L’unico titolo non statunitense (a parte Saudi Aramco) che si avvicina alla top 10 è TSMC. Le dieci società più grandi per capitalizzazione sono dominate in modo schiacciante dalle società statunitensi, soprattutto quelle tecnologiche, che attualmente sono nove, e tutte, tranne una, appartengono al settore tecnologico.
Molti ricorderanno la bolla tecnologica del 2000. Le aziende statunitensi dominavano il mercato azionario globale, anche se non erano neanche lontanamente grandi e redditizie come lo sono oggi.
Microsoft all’epoca era la più grande, con una capitalizzazione di mercato di 601 miliardi di dollari, ed è l’unica azienda rimasta nella top 10 da allora. NTT Docomo e Lucent Technologies sono state acquisite. NTT, Cisco e Intel sono tuttora scambiate al di sotto dei prezzi di allora e General Electric ha perso quasi il 90% del suo valore nei 20 anni successivi.
Da allora, solo due titoli hanno sovraperformato l’indice MSCI World. Microsoft e Walmart, con le azioni Microsoft che hanno impiegato 15 anni per tornare al livello dei primi anni 2000, dividendi inclusi.
All’inizio del 2011, il mercato azionario era in una fase di profondo torpore. I primi dieci titoli includevano quattro titoli petroliferi, due banche cinesi e due società tecnologiche statunitensi. Le valutazioni erano basse, tanto che persino Microsoft e Apple erano valutate solo dieci volte i loro utili annuali.
Il mercato azionario sembrava finito: una sensazione comprensibile dopo i due grandi crolli dei dieci anni precedenti. Quale potrebbe essere il quadro nel 2030? Molti elementi suggeriscono che la maggior parte delle azioni continuerà a provenire dagli Stati Uniti e prevalentemente dal settore tecnologico.
Non si tratta di una previsione azzardata sul prezzo delle azioni, poiché la capitalizzazione di mercato delle società tecnologiche statunitensi è talmente elevata che anche un forte calo dei loro prezzi azionari non cambierebbe di molto la loro presenza in classifica.
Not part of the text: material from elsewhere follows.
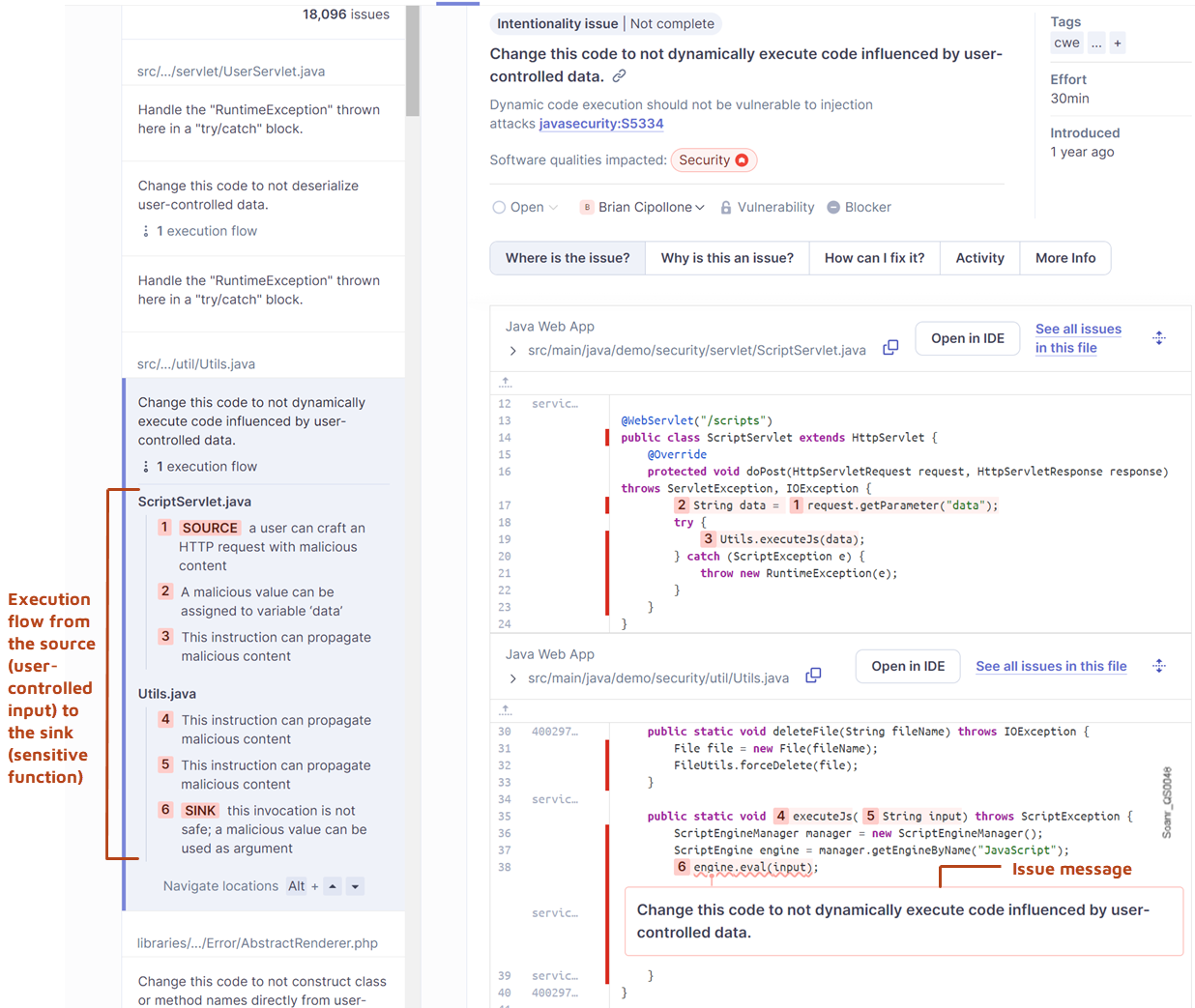Click the Blocker severity icon
This screenshot has height=1008, width=1195.
pyautogui.click(x=832, y=207)
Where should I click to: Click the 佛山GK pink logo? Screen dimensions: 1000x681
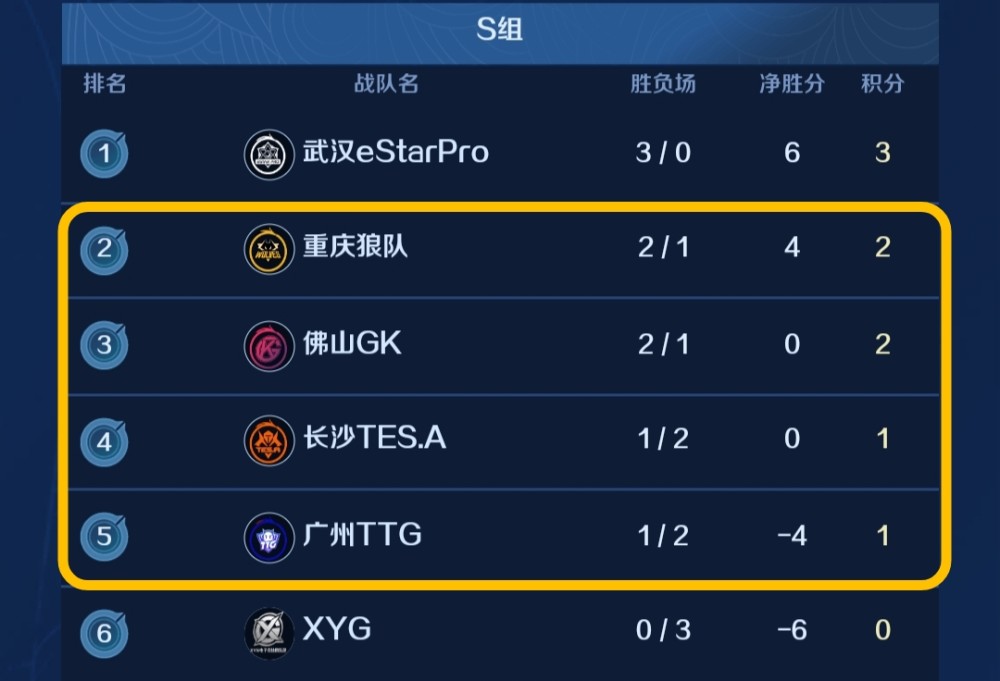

A ciò si aggiunge l’eccezionale posizione di mercato e l’ulteriore potenziale di crescita dovuto alla crescente digitalizzazione.
Tuttavia, l’impulso del settore tecnologico è forte. Quindi la classifica dei titoli più importanti è destinata a cambiare. Ma è anche probabile che avvicendamenti e trasformazioni provengano soprattutto dagli Stati Uniti, dove non ci sono solo le più grandi aziende tecnologiche, ma anche la più grande azienda farmaceutica (Eli Lilly), la più grande banca (JP Morgan), i più grandi fornitori di servizi di pagamento (Visa, Mastercard), i più grandi retailer (Walmart, Cosco) e altri pesi massimi di diversi settori.
La posizione dominante degli Stati Uniti e dei mercati finanziari statunitensi richiama l’espressione “eccezionalismo americano“, una descrizione che è stata recentemente rivitalizzata anche dagli analisti finanziari.